Exercise requirements ->
Please print the data again exactly as given.

= Beginning of Section =

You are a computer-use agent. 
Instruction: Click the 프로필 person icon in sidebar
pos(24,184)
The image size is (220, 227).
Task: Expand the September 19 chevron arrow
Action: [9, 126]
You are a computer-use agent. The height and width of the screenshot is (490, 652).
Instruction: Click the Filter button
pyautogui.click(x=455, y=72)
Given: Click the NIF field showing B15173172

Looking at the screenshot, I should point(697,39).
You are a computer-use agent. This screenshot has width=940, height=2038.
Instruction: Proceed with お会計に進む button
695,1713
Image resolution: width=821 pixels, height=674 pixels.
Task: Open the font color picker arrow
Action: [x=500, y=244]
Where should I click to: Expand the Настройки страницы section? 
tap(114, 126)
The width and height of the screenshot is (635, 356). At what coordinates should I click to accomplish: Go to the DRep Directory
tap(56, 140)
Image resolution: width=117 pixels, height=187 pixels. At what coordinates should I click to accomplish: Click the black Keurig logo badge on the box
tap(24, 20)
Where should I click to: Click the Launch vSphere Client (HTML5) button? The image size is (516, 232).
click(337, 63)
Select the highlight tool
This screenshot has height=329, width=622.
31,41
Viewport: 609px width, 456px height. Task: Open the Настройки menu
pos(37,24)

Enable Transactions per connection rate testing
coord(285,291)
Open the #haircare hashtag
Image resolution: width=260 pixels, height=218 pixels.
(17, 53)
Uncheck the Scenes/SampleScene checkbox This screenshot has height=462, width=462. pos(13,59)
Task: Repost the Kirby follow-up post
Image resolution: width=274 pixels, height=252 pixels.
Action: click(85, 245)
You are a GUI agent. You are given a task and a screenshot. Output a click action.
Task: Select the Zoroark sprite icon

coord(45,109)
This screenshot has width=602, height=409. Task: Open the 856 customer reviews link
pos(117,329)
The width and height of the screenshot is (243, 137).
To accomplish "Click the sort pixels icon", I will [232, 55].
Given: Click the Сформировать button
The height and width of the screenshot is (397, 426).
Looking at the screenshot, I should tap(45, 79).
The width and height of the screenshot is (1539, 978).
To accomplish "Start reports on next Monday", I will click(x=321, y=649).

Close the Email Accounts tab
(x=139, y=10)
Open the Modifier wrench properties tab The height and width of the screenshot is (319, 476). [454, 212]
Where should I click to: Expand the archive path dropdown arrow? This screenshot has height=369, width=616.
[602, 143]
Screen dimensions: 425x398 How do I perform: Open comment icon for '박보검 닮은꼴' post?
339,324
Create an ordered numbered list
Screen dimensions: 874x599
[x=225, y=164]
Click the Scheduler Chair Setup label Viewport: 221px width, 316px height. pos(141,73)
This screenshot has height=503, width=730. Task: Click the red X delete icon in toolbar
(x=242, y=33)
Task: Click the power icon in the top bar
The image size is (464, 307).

= End of Section =

Solution to the problem ->
You are a computer-use agent. 
Instruction: Click the 프로필 person icon in sidebar
pos(24,184)
The image size is (220, 227).
Task: Expand the September 19 chevron arrow
Action: [9, 126]
You are a computer-use agent. The height and width of the screenshot is (490, 652).
Instruction: Click the Filter button
pyautogui.click(x=455, y=72)
Given: Click the NIF field showing B15173172

Looking at the screenshot, I should point(697,39).
You are a computer-use agent. This screenshot has width=940, height=2038.
Instruction: Proceed with お会計に進む button
695,1713
Image resolution: width=821 pixels, height=674 pixels.
Task: Open the font color picker arrow
Action: [x=500, y=244]
Where should I click to: Expand the Настройки страницы section? 
tap(114, 126)
The width and height of the screenshot is (635, 356). At what coordinates should I click to accomplish: Go to the DRep Directory
tap(56, 140)
Image resolution: width=117 pixels, height=187 pixels. At what coordinates should I click to accomplish: Click the black Keurig logo badge on the box
tap(24, 20)
Where should I click to: Click the Launch vSphere Client (HTML5) button? The image size is (516, 232).
click(337, 63)
Select the highlight tool
This screenshot has height=329, width=622.
31,41
Viewport: 609px width, 456px height. Task: Open the Настройки menu
pos(37,24)

Enable Transactions per connection rate testing
coord(285,291)
Open the #haircare hashtag
Image resolution: width=260 pixels, height=218 pixels.
(17, 53)
Uncheck the Scenes/SampleScene checkbox This screenshot has height=462, width=462. pos(13,59)
Task: Repost the Kirby follow-up post
Image resolution: width=274 pixels, height=252 pixels.
Action: click(85, 245)
You are a GUI agent. You are given a task and a screenshot. Output a click action.
Task: Select the Zoroark sprite icon

coord(45,109)
This screenshot has width=602, height=409. Task: Open the 856 customer reviews link
pos(117,329)
The width and height of the screenshot is (243, 137).
To accomplish "Click the sort pixels icon", I will [232, 55].
Given: Click the Сформировать button
The height and width of the screenshot is (397, 426).
Looking at the screenshot, I should tap(45, 79).
The width and height of the screenshot is (1539, 978).
To accomplish "Start reports on next Monday", I will click(x=321, y=649).

Close the Email Accounts tab
(x=139, y=10)
Open the Modifier wrench properties tab The height and width of the screenshot is (319, 476). [454, 212]
Where should I click to: Expand the archive path dropdown arrow? This screenshot has height=369, width=616.
[602, 143]
Screen dimensions: 425x398 How do I perform: Open comment icon for '박보검 닮은꼴' post?
339,324
Create an ordered numbered list
Screen dimensions: 874x599
[x=225, y=164]
Click the Scheduler Chair Setup label Viewport: 221px width, 316px height. pos(141,73)
This screenshot has height=503, width=730. Task: Click the red X delete icon in toolbar
(x=242, y=33)
Task: Click the power icon in the top bar
The image size is (464, 307).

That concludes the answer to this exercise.